___ RECORDED DATA ___
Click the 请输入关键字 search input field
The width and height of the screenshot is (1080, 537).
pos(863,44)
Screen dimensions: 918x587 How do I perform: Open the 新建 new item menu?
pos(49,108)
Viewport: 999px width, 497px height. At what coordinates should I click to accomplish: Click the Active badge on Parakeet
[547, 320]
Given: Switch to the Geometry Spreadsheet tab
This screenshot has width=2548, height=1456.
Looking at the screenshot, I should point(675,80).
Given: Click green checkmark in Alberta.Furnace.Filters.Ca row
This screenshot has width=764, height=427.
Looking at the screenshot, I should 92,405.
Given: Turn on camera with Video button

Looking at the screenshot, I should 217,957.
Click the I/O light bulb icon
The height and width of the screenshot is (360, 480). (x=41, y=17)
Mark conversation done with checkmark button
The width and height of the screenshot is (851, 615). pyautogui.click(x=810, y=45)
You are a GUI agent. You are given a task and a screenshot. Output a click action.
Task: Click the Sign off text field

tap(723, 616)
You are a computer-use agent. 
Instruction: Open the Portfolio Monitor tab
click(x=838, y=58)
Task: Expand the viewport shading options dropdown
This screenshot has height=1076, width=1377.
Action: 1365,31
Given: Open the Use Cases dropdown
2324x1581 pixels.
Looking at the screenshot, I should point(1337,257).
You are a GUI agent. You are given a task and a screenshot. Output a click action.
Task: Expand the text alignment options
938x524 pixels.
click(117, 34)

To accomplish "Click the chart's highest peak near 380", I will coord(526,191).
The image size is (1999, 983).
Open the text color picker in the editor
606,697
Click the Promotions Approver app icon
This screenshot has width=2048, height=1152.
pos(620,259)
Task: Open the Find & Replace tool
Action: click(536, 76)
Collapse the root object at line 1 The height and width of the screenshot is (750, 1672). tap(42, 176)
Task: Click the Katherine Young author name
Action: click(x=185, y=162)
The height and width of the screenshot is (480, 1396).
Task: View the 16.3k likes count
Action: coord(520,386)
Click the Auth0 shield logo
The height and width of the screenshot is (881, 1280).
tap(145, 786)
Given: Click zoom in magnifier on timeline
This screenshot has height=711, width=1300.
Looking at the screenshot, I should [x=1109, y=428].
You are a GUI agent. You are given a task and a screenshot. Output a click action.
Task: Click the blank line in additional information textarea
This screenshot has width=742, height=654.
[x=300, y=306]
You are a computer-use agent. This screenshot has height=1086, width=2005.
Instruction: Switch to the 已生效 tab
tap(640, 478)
___
SHORT TASK: Reproduce all the rows above, substituting "interface agent" for every occurrence of "GUI agent" and leaving everything else unchanged.

CORRECT OUTPUT:
Click the 请输入关键字 search input field
The width and height of the screenshot is (1080, 537).
pos(863,44)
Screen dimensions: 918x587 How do I perform: Open the 新建 new item menu?
pos(49,108)
Viewport: 999px width, 497px height. At what coordinates should I click to accomplish: Click the Active badge on Parakeet
[547, 320]
Given: Switch to the Geometry Spreadsheet tab
This screenshot has width=2548, height=1456.
Looking at the screenshot, I should point(675,80).
Given: Click green checkmark in Alberta.Furnace.Filters.Ca row
This screenshot has width=764, height=427.
Looking at the screenshot, I should 92,405.
Given: Turn on camera with Video button

Looking at the screenshot, I should 217,957.
Click the I/O light bulb icon
The height and width of the screenshot is (360, 480). (x=41, y=17)
Mark conversation done with checkmark button
The width and height of the screenshot is (851, 615). pyautogui.click(x=810, y=45)
You are a interface agent. You are given a task and a screenshot. Output a click action.
Task: Click the Sign off text field

tap(723, 616)
You are a computer-use agent. 
Instruction: Open the Portfolio Monitor tab
click(x=838, y=58)
Task: Expand the viewport shading options dropdown
This screenshot has height=1076, width=1377.
Action: 1365,31
Given: Open the Use Cases dropdown
2324x1581 pixels.
Looking at the screenshot, I should point(1337,257).
You are a interface agent. You are given a task and a screenshot. Output a click action.
Task: Expand the text alignment options
938x524 pixels.
click(117, 34)

To accomplish "Click the chart's highest peak near 380", I will coord(526,191).
The image size is (1999, 983).
Open the text color picker in the editor
606,697
Click the Promotions Approver app icon
This screenshot has width=2048, height=1152.
pos(620,259)
Task: Open the Find & Replace tool
Action: click(536, 76)
Collapse the root object at line 1 The height and width of the screenshot is (750, 1672). tap(42, 176)
Task: Click the Katherine Young author name
Action: click(x=185, y=162)
The height and width of the screenshot is (480, 1396).
Task: View the 16.3k likes count
Action: coord(520,386)
Click the Auth0 shield logo
The height and width of the screenshot is (881, 1280).
tap(145, 786)
Given: Click zoom in magnifier on timeline
This screenshot has height=711, width=1300.
Looking at the screenshot, I should [x=1109, y=428].
You are a interface agent. You are given a task and a screenshot. Output a click action.
Task: Click the blank line in additional information textarea
This screenshot has width=742, height=654.
[x=300, y=306]
You are a computer-use agent. This screenshot has height=1086, width=2005.
Instruction: Switch to the 已生效 tab
tap(640, 478)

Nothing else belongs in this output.